By Darren Smith, Weekend Contributor.

Last week several parents on behalf of themselves and their minor children filed a lawsuit in the Superior Court of the State of Washington seeking injunctive relief and for the Court to declare the closures unconstitutional as the governor’s proclamations violate the “paramount duty on the part of the state to make ‘ample provision for the education of all children residing within its borders.”
The underlying information alleged within the lawsuit presents facts that Plaintiffs assert demonstrate that the current state of the COVID-19 virus’ threat no longer credibly constitutes an actual emergency and that the governor’s Proclamations as a result lack a foundational basis to remove children from schools. The suit further states the governor applied a wide brush to declare all Washingtonians as being at risk when the epidemiological evidence shows that the COVID-19 infection and death rate mirrors that of Influenza and Pneumonia infection rates of past years yet no public emergency was declared then. Furthermore, the illness and death rate for those less than twenty years in age is non-existent in the state and nearly everywhere else sampled. Plaintiffs proffer that the failing of the governor to limit the scope of application of the Proclamations to those actually vulnerable to the virus, the elderly and sick, infringed upon the constitutional rights of the plaintiffs and other children who have physiologically shown no significant vulnerability to the virus yet suffered the violation of their right to education resulting from an overly-broad inclusion under the declarations of state of emergency.

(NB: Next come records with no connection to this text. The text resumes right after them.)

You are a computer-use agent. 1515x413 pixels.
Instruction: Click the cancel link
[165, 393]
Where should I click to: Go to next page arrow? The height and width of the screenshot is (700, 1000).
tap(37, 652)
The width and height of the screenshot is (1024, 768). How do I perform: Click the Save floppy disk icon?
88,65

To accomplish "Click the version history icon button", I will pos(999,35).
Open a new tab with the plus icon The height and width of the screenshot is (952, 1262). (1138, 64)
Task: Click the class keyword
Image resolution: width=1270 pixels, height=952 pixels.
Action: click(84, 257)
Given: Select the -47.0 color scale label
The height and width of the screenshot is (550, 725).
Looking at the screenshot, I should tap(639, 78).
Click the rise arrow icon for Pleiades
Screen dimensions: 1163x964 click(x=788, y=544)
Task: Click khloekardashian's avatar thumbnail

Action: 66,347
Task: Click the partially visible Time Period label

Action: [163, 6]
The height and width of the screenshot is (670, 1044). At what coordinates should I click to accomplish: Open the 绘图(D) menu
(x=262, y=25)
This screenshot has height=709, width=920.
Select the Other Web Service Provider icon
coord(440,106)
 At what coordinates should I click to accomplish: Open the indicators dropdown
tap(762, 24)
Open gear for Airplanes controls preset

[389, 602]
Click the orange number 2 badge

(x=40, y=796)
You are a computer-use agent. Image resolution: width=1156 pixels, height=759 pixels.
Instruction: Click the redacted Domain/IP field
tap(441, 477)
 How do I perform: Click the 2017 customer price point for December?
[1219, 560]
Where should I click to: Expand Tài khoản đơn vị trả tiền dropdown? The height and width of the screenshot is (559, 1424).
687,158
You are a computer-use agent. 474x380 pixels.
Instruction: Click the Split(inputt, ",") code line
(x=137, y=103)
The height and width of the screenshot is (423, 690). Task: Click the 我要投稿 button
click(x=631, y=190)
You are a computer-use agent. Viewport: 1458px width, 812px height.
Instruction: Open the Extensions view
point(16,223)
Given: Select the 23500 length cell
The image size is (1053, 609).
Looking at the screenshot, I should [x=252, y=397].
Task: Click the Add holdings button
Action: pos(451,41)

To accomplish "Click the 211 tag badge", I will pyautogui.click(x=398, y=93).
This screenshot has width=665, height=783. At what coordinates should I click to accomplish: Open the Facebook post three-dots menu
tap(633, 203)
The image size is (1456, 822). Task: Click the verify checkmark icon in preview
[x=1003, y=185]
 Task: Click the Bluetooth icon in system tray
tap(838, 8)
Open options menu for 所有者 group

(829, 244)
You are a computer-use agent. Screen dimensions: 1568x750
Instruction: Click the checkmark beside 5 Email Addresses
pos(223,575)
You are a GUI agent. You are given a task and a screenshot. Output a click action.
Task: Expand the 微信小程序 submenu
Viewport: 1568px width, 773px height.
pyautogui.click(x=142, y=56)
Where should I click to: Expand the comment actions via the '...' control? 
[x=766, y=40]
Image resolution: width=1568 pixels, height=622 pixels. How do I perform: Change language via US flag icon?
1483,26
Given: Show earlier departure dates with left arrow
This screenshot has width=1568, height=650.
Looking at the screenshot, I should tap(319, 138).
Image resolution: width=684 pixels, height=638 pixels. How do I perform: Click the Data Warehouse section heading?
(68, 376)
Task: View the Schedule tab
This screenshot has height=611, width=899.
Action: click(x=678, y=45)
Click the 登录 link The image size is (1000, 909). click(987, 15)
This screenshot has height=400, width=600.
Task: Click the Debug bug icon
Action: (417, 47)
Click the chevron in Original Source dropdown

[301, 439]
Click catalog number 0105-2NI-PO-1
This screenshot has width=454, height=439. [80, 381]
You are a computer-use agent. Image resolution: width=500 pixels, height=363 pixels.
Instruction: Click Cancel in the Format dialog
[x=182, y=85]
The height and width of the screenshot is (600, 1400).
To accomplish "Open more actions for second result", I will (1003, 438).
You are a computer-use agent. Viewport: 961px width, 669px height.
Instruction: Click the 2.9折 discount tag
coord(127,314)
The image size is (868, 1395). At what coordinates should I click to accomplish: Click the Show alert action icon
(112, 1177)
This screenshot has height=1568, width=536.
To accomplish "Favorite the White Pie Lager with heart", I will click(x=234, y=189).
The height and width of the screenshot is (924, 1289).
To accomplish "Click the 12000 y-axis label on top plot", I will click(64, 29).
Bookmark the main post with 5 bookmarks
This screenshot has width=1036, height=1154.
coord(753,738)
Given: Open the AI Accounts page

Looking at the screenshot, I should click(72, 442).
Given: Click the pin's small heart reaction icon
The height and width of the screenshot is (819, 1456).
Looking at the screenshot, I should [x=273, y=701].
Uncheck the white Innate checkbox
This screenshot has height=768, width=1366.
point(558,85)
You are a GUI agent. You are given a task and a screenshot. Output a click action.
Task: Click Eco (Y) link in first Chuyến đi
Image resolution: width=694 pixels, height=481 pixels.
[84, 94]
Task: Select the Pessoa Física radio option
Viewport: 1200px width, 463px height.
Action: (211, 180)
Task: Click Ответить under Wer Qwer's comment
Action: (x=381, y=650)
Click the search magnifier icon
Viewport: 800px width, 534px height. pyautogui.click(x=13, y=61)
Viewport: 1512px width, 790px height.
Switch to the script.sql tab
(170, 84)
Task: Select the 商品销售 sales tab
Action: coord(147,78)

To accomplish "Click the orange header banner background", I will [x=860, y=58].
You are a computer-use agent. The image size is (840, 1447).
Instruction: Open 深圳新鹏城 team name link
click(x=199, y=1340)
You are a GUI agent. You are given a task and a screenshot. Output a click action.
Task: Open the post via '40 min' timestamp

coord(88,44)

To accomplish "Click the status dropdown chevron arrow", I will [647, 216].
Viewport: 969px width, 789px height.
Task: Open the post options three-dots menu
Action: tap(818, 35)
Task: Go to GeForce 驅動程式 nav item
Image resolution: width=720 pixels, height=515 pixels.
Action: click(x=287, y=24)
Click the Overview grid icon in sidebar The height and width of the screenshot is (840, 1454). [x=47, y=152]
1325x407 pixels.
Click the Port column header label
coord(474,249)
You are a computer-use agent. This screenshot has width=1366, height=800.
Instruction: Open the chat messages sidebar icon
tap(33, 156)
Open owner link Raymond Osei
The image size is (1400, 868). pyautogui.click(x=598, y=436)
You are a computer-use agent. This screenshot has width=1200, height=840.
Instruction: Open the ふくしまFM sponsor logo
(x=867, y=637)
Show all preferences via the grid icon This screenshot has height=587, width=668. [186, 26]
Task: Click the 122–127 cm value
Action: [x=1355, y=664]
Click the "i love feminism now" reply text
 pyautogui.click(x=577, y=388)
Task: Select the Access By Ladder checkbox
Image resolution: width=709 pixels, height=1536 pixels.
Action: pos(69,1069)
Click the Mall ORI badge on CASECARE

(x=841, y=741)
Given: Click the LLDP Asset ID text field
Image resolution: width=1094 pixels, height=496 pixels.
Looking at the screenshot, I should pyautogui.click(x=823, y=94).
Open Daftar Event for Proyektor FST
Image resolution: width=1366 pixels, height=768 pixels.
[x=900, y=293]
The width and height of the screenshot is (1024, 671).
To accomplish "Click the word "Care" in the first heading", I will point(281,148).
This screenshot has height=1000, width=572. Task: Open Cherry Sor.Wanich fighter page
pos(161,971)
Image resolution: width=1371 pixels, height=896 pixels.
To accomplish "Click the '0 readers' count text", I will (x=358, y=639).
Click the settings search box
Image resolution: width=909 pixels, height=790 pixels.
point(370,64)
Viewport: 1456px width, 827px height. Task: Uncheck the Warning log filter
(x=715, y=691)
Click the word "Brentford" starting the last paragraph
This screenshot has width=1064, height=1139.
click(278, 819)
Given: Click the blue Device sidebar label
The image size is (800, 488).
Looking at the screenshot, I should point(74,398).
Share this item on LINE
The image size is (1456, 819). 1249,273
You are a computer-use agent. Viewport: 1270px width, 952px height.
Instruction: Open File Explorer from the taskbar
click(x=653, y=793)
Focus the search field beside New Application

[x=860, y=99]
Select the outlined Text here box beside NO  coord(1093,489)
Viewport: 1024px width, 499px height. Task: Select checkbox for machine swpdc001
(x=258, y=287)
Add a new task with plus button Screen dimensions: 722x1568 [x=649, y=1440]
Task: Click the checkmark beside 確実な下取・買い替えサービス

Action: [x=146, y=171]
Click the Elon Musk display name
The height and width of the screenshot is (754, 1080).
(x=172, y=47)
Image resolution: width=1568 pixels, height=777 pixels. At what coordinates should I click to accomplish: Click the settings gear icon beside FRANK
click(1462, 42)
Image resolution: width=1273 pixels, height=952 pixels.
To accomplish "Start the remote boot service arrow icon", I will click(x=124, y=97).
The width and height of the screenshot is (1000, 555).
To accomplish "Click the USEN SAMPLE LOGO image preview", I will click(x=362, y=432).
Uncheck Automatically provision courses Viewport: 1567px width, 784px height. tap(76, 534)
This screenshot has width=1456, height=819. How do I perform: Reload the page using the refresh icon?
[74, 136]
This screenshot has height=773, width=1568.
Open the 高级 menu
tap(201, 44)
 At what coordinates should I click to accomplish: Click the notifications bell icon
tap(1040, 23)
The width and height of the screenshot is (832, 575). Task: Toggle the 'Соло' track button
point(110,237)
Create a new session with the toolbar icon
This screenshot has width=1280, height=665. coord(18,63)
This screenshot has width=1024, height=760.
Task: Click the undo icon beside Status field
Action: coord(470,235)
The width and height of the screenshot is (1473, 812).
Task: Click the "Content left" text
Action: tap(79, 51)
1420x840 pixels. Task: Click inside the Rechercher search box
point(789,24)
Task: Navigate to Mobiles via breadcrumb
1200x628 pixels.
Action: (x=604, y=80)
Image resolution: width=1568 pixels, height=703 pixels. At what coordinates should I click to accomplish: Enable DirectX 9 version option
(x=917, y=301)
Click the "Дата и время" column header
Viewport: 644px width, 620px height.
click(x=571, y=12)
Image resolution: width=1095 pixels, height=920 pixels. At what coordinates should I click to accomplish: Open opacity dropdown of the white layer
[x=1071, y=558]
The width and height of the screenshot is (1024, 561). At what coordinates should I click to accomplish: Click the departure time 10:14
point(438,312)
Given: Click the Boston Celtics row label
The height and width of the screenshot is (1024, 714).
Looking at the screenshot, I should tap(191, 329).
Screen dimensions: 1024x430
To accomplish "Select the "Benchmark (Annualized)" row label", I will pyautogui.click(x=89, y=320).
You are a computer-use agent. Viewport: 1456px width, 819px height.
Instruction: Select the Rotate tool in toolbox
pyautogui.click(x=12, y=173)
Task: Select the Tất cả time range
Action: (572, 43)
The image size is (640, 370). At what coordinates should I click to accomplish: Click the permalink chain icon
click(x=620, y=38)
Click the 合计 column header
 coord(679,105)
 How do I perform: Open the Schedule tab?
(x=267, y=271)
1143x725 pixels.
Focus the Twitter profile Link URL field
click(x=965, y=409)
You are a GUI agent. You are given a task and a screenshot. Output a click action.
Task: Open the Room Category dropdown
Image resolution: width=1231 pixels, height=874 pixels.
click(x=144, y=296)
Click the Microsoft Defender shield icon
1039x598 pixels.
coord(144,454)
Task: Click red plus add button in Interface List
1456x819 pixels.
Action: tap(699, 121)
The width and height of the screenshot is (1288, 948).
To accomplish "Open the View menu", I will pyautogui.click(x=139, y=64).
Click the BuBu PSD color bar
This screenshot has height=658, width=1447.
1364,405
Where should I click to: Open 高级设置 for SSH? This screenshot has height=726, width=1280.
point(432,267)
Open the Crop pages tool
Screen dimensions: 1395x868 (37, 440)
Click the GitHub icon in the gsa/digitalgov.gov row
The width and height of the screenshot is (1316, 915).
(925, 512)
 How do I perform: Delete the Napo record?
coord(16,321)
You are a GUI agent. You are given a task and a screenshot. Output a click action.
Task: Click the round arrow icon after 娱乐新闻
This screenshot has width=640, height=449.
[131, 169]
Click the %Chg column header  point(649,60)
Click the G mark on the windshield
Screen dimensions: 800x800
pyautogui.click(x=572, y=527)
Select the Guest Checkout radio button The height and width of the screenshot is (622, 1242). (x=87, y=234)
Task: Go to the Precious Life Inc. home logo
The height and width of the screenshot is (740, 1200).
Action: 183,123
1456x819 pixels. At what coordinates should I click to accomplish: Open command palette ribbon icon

The complaint also mentions the sub-par nature of the education provided the minor Plaintiffs by the state, equating in one example only an hour of education and that much of what is expected is for grade school children to self-initiate and self direct their own education. One child, resides at times with a parent who has no Internet service at his residence and thus cannot facilitate an ample accomodation to meet the child’s special educational needs.